Wednesday, May 20, 2009

Dog On A Ham Slicer

Watts Up With That is having a discussion of a Times Online review of the new Honda Insight. The Times review is a hoot.

Much has been written about the Insight, Honda’s new low-priced hybrid. We’ve been told how much carbon dioxide it produces, how its dashboard encourages frugal driving by glowing green when you’re easy on the throttle and how it is the dawn of all things. The beginning of days.So far, though, you have not been told what it’s like as a car; as a tool for moving you, your friends and your things from place to place.

So here goes. It’s terrible. Biblically terrible. Possibly the worst new car money can buy. It’s the first car I’ve ever considered crashing into a tree, on purpose, so I didn’t have to drive it any more.

The biggest problem, and it’s taken me a while to work this out, because all the other problems are so vast and so cancerous, is the gearbox. For reasons known only to itself, Honda has fitted the Insight with something called constantly variable transmission (CVT).

It doesn’t work. Put your foot down in a normal car and the revs climb in tandem with the speed. In a CVT car, the revs spool up quickly and then the speed rises to match them. It feels like the clutch is slipping. It feels horrid.

And the sound is worse. The Honda’s petrol engine is a much-shaved, built-for-economy, low-friction 1.3 that, at full chat, makes a noise worse than someone else’s crying baby on an airliner. It’s worse than the sound of your parachute failing to open. Really, to get an idea of how awful it is, you’d have to sit a dog on a ham slicer.
I have no dog in this fight. I earn a what little living I make from my modem and what little driving I do or is done for me is done in eight or ten year old cars. But seriously. If this is the coming Green Revolution America will begin to look like Cuba with a lot of 30 and 40 year old cars on the road. And what is that going to do for fuel economy or pollution? I predict nothing good.

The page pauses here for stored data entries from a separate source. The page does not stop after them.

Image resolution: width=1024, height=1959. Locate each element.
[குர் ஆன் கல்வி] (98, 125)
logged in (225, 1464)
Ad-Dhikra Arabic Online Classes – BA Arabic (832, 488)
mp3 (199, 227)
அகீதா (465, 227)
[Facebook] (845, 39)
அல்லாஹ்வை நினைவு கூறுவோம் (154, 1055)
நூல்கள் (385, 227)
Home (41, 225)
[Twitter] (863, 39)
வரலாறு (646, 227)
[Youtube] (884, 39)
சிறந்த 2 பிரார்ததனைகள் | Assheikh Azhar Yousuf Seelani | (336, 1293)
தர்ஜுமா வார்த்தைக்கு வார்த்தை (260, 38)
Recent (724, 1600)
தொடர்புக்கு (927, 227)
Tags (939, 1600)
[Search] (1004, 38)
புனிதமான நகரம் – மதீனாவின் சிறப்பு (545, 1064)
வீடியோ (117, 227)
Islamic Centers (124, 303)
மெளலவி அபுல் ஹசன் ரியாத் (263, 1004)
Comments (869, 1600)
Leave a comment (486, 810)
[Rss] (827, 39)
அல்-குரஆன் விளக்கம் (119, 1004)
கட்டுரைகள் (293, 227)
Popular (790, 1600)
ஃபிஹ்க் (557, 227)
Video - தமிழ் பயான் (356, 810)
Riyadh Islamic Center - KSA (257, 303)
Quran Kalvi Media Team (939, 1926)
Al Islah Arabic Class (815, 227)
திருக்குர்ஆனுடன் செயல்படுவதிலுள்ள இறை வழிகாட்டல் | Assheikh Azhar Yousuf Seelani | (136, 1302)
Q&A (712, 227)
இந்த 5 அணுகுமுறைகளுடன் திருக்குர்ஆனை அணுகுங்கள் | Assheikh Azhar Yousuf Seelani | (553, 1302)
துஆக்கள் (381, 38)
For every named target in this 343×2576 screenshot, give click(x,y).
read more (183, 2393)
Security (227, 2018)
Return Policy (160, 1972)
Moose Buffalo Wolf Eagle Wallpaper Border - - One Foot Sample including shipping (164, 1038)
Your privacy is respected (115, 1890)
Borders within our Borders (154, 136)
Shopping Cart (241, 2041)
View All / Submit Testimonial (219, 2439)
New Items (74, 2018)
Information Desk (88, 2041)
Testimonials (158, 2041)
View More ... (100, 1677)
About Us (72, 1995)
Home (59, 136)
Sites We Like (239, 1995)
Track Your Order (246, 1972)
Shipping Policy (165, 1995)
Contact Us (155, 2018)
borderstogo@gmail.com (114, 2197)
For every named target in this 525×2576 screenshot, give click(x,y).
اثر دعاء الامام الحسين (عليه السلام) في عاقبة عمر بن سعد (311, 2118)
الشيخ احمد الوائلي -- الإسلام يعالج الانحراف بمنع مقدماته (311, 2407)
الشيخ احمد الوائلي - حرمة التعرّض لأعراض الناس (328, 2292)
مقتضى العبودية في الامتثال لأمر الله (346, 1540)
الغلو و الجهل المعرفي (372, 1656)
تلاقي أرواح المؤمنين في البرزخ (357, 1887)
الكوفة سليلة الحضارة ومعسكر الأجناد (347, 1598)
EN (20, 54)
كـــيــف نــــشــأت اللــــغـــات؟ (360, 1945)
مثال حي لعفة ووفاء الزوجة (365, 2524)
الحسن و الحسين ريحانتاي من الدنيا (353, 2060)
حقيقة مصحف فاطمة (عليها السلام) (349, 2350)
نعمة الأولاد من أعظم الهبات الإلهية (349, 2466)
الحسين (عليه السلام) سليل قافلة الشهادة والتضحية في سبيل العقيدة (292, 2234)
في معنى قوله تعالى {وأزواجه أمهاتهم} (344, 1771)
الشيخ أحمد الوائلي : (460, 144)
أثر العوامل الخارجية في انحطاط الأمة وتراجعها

No wonder Congress is considering a plan to pay to destroy serviceable used cars. And what will that do to pollution? Probably nothing good if you consider the energy and effort required to turn a scrapped car into a new one.

A functioning market economy is a system for minimizing costs and maximizing value. A functioning Congress is a system for maximizing costs and minimizing value. Too bad we are getting less market and more Congress.

Cross Posted at Classical Values

1 comment:

Neil said...

Yup. We're looking to buy a nice big truck this year, while we still can. Useful, easily repairable, and relatively inexpensive for what you get. Cars are going to suck for at least 10 years, and they're not actually going to get much better mileage. And gasoline probably isn't going to get terribly expensive.